=== REQUIRED WORK ===
Give the number of lines in the records below that include the word "agent", and add nothing to it.

[[ RECORDS FOR THE EXERCISE, beginning ]]

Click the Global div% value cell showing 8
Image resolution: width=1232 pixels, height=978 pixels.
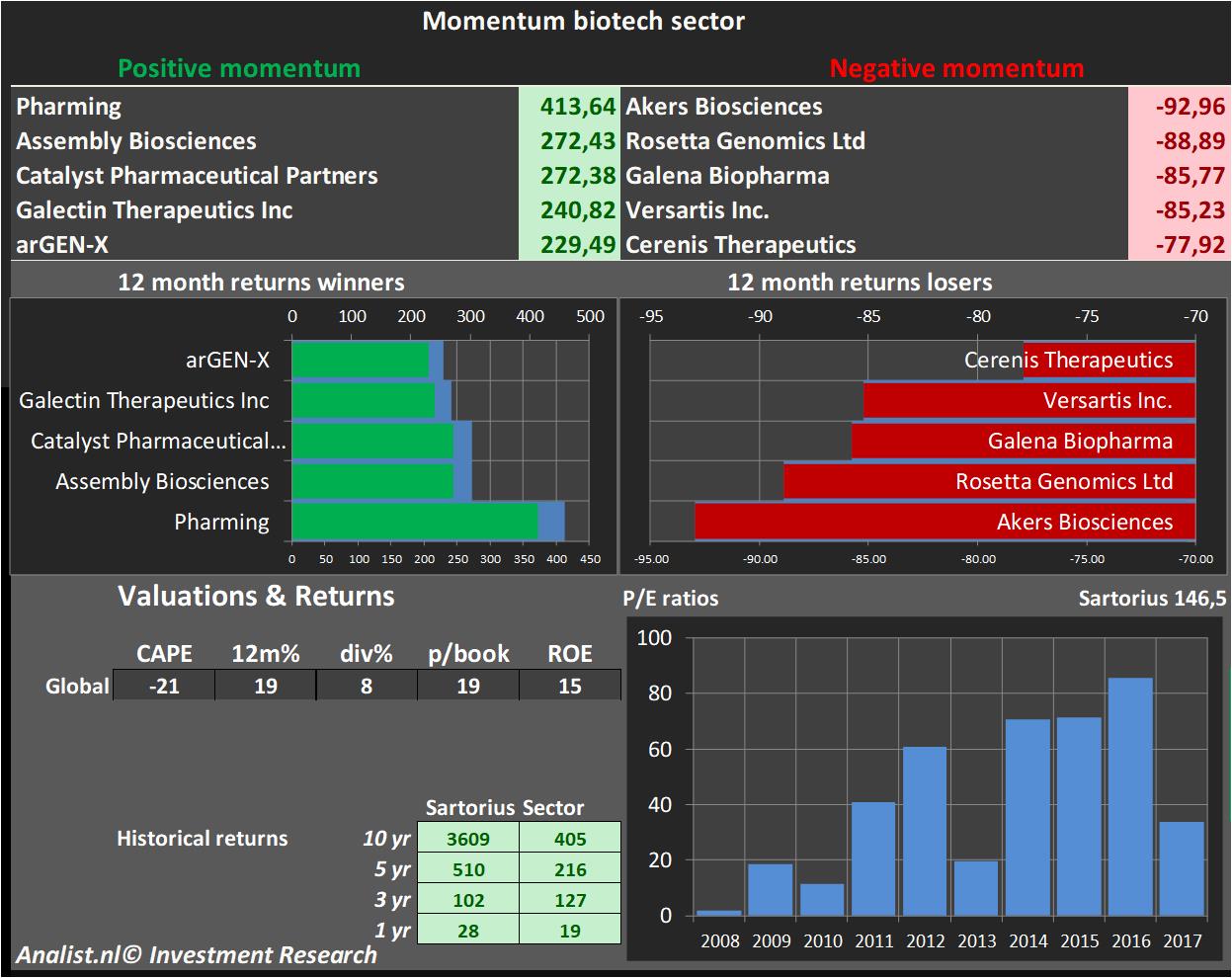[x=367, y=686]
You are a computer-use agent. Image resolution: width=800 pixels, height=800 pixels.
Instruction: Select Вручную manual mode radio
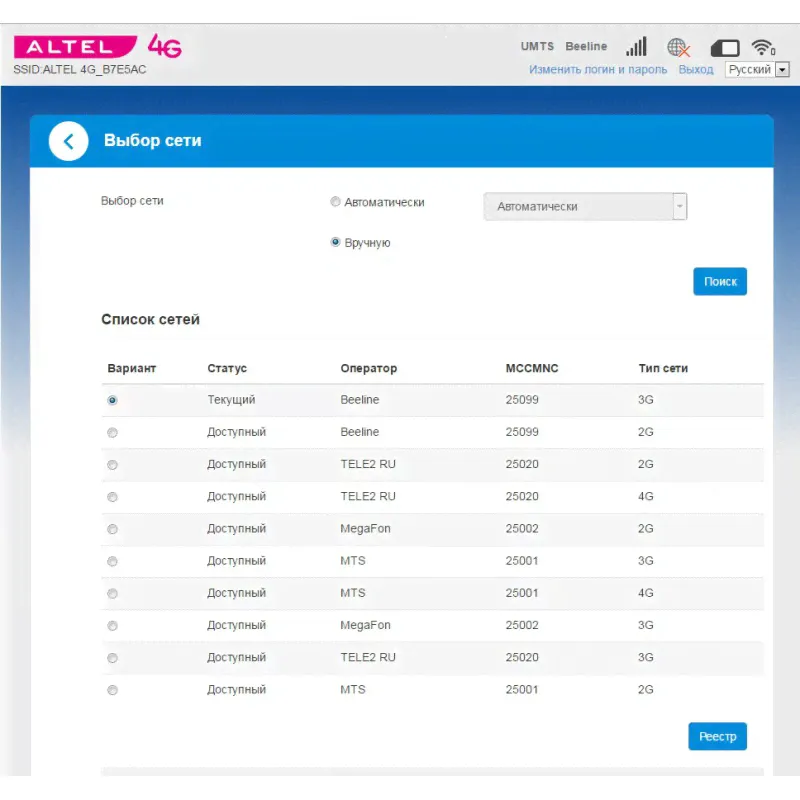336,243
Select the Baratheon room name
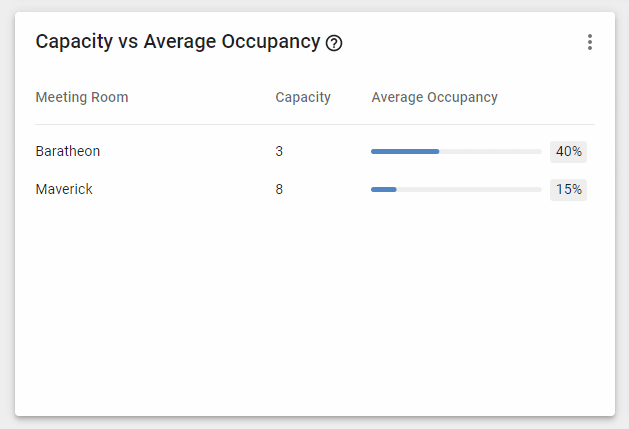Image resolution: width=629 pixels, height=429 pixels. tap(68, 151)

[[ RECORDS FOR THE EXERCISE, end ]]
[[ RECORDS FOR THE EXERCISE, beginning ]]

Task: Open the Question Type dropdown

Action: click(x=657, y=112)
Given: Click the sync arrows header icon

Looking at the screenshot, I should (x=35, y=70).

[[ RECORDS FOR THE EXERCISE, end ]]
[[ RECORDS FOR THE EXERCISE, beginning ]]

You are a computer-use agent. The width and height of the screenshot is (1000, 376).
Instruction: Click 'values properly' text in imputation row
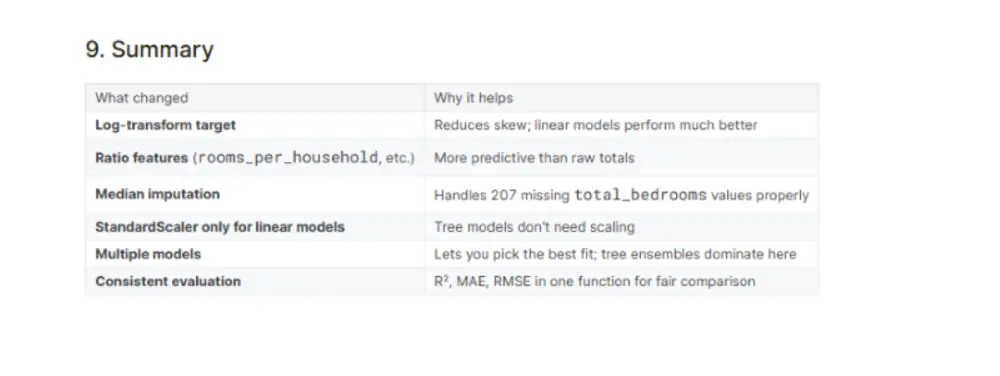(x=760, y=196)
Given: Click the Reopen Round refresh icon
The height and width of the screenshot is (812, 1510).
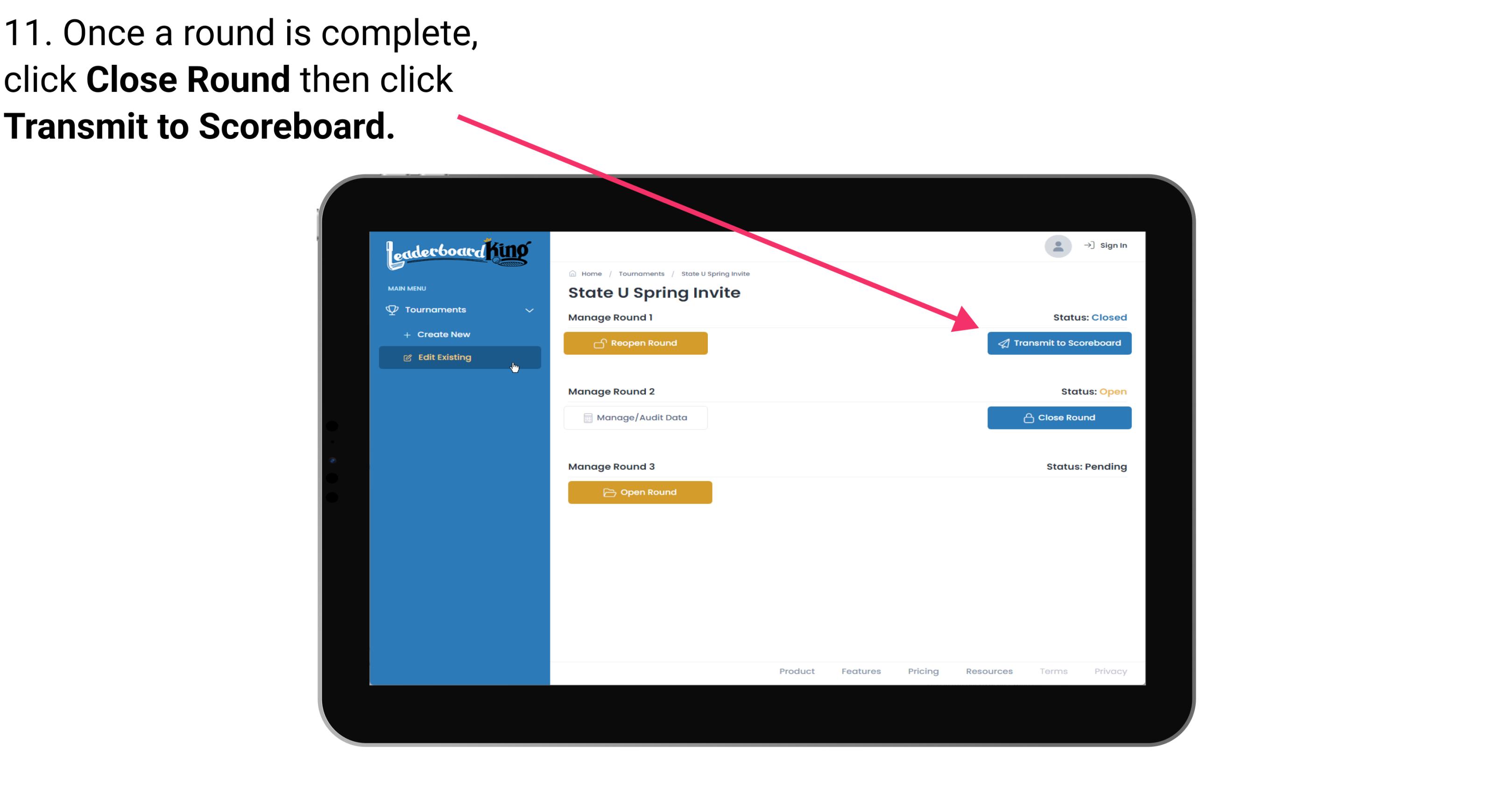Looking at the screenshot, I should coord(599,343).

[[ RECORDS FOR THE EXERCISE, end ]]

=== RESPONSE TO THE EXERCISE ===
2